- [Required work]
Rewrite the items below, swapping every "Screen dimensions" for "Screen size" and leaving everything else as it is.

Saved entries:
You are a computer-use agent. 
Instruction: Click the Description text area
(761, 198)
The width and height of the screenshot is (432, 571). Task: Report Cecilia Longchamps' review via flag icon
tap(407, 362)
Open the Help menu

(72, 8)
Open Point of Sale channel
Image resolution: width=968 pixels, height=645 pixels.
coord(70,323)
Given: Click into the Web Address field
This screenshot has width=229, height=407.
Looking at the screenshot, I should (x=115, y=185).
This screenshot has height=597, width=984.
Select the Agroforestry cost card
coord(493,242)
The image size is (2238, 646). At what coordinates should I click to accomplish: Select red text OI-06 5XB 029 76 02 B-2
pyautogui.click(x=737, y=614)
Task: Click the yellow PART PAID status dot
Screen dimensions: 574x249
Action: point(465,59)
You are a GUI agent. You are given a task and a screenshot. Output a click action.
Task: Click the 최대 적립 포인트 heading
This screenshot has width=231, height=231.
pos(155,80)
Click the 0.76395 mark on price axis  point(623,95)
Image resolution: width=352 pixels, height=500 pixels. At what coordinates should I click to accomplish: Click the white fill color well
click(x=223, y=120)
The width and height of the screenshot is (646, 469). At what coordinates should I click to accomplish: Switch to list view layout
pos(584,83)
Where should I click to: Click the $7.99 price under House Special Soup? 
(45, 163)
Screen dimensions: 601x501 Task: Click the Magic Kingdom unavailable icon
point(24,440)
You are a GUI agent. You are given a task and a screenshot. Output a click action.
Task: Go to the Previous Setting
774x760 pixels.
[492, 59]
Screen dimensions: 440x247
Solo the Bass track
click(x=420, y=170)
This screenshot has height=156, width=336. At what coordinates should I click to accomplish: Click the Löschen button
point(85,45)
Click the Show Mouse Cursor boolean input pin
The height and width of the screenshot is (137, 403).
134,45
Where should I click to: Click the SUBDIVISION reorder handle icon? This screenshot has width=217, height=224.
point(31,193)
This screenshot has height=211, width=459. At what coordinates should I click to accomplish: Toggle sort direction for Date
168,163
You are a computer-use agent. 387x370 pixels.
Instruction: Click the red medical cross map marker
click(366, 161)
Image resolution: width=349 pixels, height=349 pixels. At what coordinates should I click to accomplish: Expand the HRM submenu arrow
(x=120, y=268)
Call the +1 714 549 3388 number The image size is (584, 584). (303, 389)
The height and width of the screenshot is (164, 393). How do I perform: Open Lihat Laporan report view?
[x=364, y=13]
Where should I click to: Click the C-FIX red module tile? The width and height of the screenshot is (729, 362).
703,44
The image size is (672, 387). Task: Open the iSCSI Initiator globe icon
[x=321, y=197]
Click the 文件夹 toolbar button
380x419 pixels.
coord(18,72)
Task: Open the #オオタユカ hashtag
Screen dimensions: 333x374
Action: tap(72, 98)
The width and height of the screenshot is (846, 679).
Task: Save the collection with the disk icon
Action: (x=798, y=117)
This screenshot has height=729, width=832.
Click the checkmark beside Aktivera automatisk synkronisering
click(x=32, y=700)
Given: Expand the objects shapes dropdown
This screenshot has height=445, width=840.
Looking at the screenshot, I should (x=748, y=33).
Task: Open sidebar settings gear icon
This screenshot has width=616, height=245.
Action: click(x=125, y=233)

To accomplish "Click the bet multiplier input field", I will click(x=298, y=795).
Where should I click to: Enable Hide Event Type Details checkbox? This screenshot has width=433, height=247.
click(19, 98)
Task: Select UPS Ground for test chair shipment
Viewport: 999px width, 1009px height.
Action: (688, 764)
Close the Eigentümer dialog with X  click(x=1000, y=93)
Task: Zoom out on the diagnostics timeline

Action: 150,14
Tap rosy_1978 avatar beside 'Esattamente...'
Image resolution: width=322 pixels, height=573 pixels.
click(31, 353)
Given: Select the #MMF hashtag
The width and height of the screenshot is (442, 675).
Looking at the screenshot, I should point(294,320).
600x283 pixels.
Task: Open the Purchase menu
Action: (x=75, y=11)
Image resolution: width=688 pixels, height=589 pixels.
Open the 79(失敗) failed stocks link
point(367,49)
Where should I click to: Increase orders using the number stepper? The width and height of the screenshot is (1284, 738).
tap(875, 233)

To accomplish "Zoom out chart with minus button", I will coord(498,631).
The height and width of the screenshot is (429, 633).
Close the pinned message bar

- [Written solution]
You are a computer-use agent. 
Instruction: Click the Description text area
(761, 198)
The width and height of the screenshot is (432, 571). Task: Report Cecilia Longchamps' review via flag icon
tap(407, 362)
Open the Help menu

(72, 8)
Open Point of Sale channel
Image resolution: width=968 pixels, height=645 pixels.
coord(70,323)
Given: Click into the Web Address field
This screenshot has width=229, height=407.
Looking at the screenshot, I should (x=115, y=185).
This screenshot has height=597, width=984.
Select the Agroforestry cost card
coord(493,242)
The image size is (2238, 646). At what coordinates should I click to accomplish: Select red text OI-06 5XB 029 76 02 B-2
pyautogui.click(x=737, y=614)
Task: Click the yellow PART PAID status dot
Screen size: 574x249
Action: point(465,59)
You are a GUI agent. You are given a task and a screenshot. Output a click action.
Task: Click the 최대 적립 포인트 heading
This screenshot has width=231, height=231.
pos(155,80)
Click the 0.76395 mark on price axis  point(623,95)
Image resolution: width=352 pixels, height=500 pixels. At what coordinates should I click to accomplish: Click the white fill color well
click(x=223, y=120)
The width and height of the screenshot is (646, 469). At what coordinates should I click to accomplish: Switch to list view layout
pos(584,83)
Where should I click to: Click the $7.99 price under House Special Soup? 
(45, 163)
Screen size: 601x501 Task: Click the Magic Kingdom unavailable icon
point(24,440)
You are a GUI agent. You are given a task and a screenshot. Output a click action.
Task: Go to the Previous Setting
774x760 pixels.
[492, 59]
Screen size: 440x247
Solo the Bass track
click(x=420, y=170)
This screenshot has height=156, width=336. At what coordinates should I click to accomplish: Click the Löschen button
point(85,45)
Click the Show Mouse Cursor boolean input pin
The height and width of the screenshot is (137, 403).
134,45
Where should I click to: Click the SUBDIVISION reorder handle icon? This screenshot has width=217, height=224.
point(31,193)
This screenshot has height=211, width=459. At what coordinates should I click to accomplish: Toggle sort direction for Date
168,163
You are a computer-use agent. 387x370 pixels.
Instruction: Click the red medical cross map marker
click(366, 161)
Image resolution: width=349 pixels, height=349 pixels. At what coordinates should I click to accomplish: Expand the HRM submenu arrow
(x=120, y=268)
Call the +1 714 549 3388 number The image size is (584, 584). (303, 389)
The height and width of the screenshot is (164, 393). How do I perform: Open Lihat Laporan report view?
[x=364, y=13]
Where should I click to: Click the C-FIX red module tile? The width and height of the screenshot is (729, 362).
703,44
The image size is (672, 387). Task: Open the iSCSI Initiator globe icon
[x=321, y=197]
Click the 文件夹 toolbar button
380x419 pixels.
coord(18,72)
Task: Open the #オオタユカ hashtag
Screen size: 333x374
Action: tap(72, 98)
The width and height of the screenshot is (846, 679).
Task: Save the collection with the disk icon
Action: (x=798, y=117)
This screenshot has height=729, width=832.
Click the checkmark beside Aktivera automatisk synkronisering
click(x=32, y=700)
Given: Expand the objects shapes dropdown
This screenshot has height=445, width=840.
Looking at the screenshot, I should (x=748, y=33).
Task: Open sidebar settings gear icon
This screenshot has width=616, height=245.
Action: click(x=125, y=233)

To accomplish "Click the bet multiplier input field", I will click(x=298, y=795).
Where should I click to: Enable Hide Event Type Details checkbox? This screenshot has width=433, height=247.
click(19, 98)
Task: Select UPS Ground for test chair shipment
Viewport: 999px width, 1009px height.
Action: (688, 764)
Close the Eigentümer dialog with X  click(x=1000, y=93)
Task: Zoom out on the diagnostics timeline

Action: 150,14
Tap rosy_1978 avatar beside 'Esattamente...'
Image resolution: width=322 pixels, height=573 pixels.
click(31, 353)
Given: Select the #MMF hashtag
The width and height of the screenshot is (442, 675).
Looking at the screenshot, I should point(294,320).
600x283 pixels.
Task: Open the Purchase menu
Action: (x=75, y=11)
Image resolution: width=688 pixels, height=589 pixels.
Open the 79(失敗) failed stocks link
point(367,49)
Where should I click to: Increase orders using the number stepper? The width and height of the screenshot is (1284, 738).
tap(875, 233)

To accomplish "Zoom out chart with minus button", I will coord(498,631).
The height and width of the screenshot is (429, 633).
Close the pinned message bar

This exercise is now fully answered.